I am, of course, very much aware that this view of the matter is not universally accepted, that in fact the great mass of men, even of university professors, have come to, or been brought to, its direct opposite, to the essentially Communist view which disparages heredity in favor of environment. But I began nearly forty years ago to study this socially crucial problem of heredity
versus environment, and I have followed the controversy that grew out of it ever since. And it gradually became apparent to me, as it has to others, that there was a movement on foot, stemming from Professor Franz Boas at Columbia University in the late Twenties, to establish the academic world of the United States on a foundation of Communist-slanted anthropology. This story needs to be told in full and given the widest possible publicity, but I need not take the space for it here, since it has already been told very objectively and with ample supporting evidence by Carleton Putnam in his
Race and Reason (1961), especially perhaps in its first thirty-three pages, and in the first part of his more recent
Race and Reality (1967).
But in any case the story can be uncovered, together with the truth about the supreme importance of heredity as compared with environment, by any man of moderate intelligence who will stubbornly refuse to content himself with other men’s interpretations of the evidence, however “authoritative,” and will insist on examining the evidence for himself—thoroughly, honestly, independently, and fearlessly. My own investigation has satisfied me that respectable evidence of human equality simply does not exist. Accordingly, I must necessarily believe that no matter how men may theorize, dogmatize, and try to rearrange society on a contrary assumption—in spite of demonstrable facts—they will invariably find in the end that “the old sources of distinction,” of difference and inequality, have once again made themselves manifest and proved utterly inescapable and invincible.
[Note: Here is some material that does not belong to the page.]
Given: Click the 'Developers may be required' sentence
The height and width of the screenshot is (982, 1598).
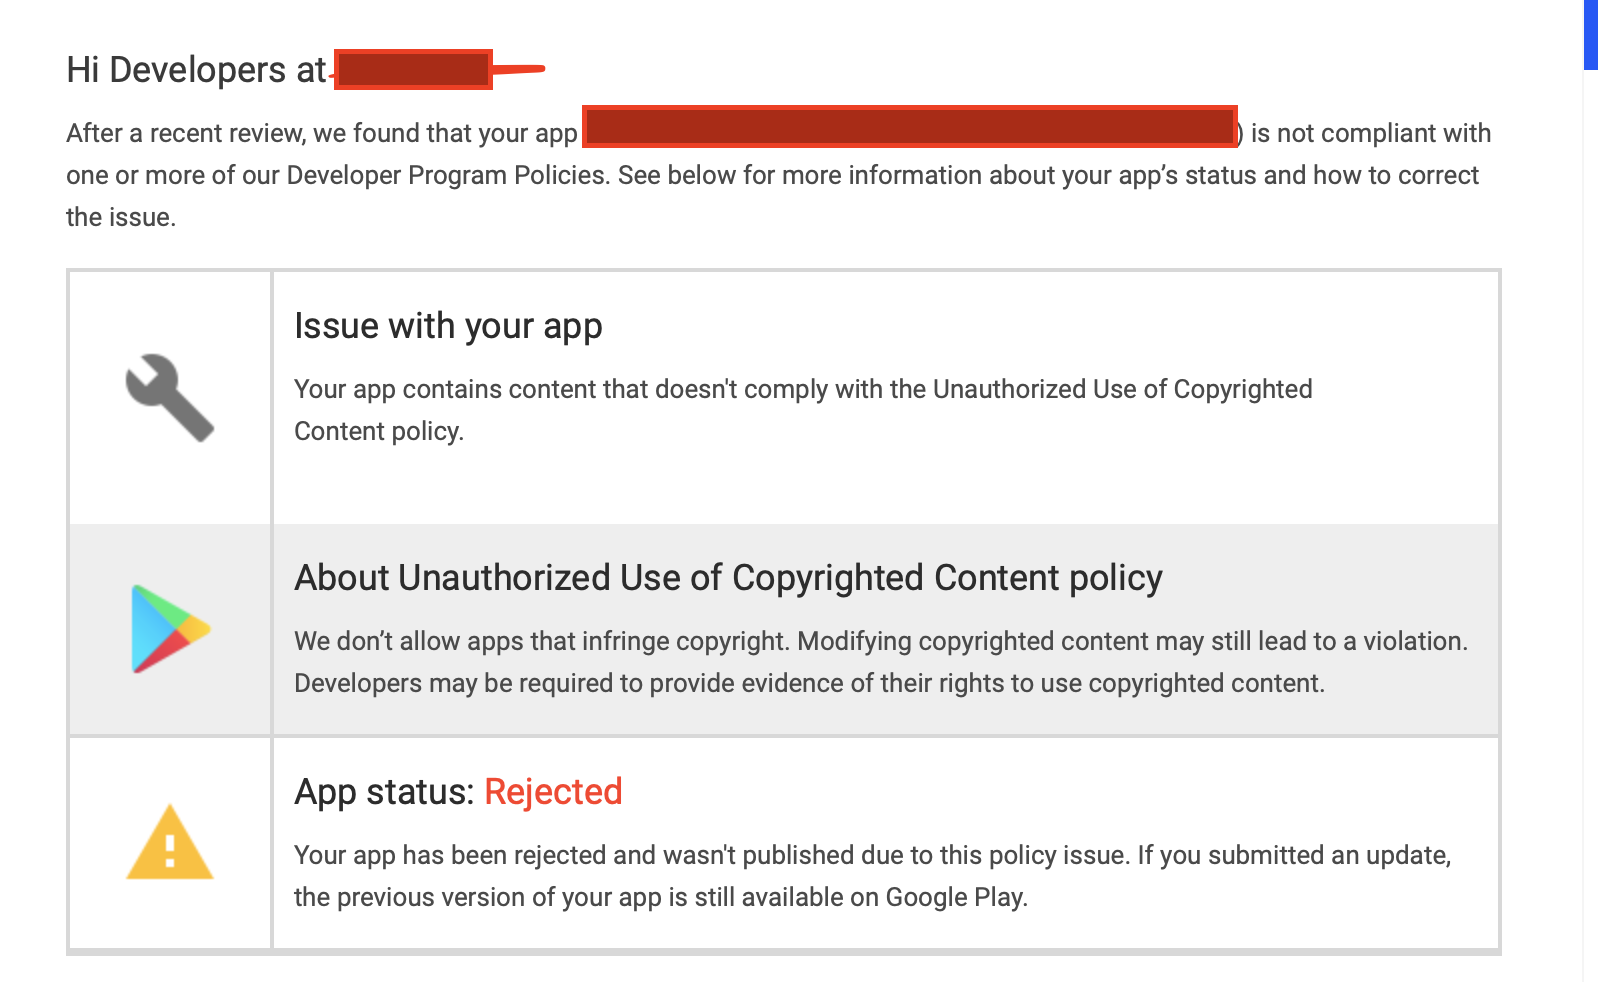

If you try to weave a rug out of red wool, the rug will always come out red no matter what pattern you choose. Should we not show more sense, more reason, if we undertook to build a society on a frank recognition and acceptance of the basic fact that men are
unequal?
But reason is not the foundation for this demand for equality. I have noticed that the talk is always about opportunity’s being
given, being
provided. But it is not the healthy, or the beautiful, or the well-born, or the well-endowed from whose lips this cry arises. We may open the books of history and biography where we will, but it is always only to discover that those who were able to take did not wait or ask to be given. Rather, and obviously to him of fine ear, does this cry come from those who are poorly equipped for the race of life who, as they see others forging ahead of them, weakly whimper, “I could have shown myself as good a man as you
if I had been given a chance.” Here we have the source of this cry, in the heart of him who weakly blames on external circumstances an inferiority that is rooted in his own faulty make-up. At bottom, it is a cry of envy, and even of resentment and hatred toward all superior ones. It is a cry by which the poorly endowed and ill-favored try to gather together other poorly endowed and ill-favored ones, until by their very numbers they can overthrow and oust all superior ones and create a world to the advantage of their own kind, of the masses, of the mob. It is
not honestly an effort to ensure that capacity gets the opportunity it deserves. Rather, is it an effort to win for those who lack capacity, advantages and position that they do not deserve and cannot measure up to. The cry “equality of opportunity” is only a political trick, a piece of stratagem, to take in the unwary. Unsparingly laid bare, it is discovered to be the cry of the revolutionist, of the subversive, of him who would destroy that natural order apart from which no true society has ever existed or can exist, who would turn the pyramid upside down and put the bottom on top.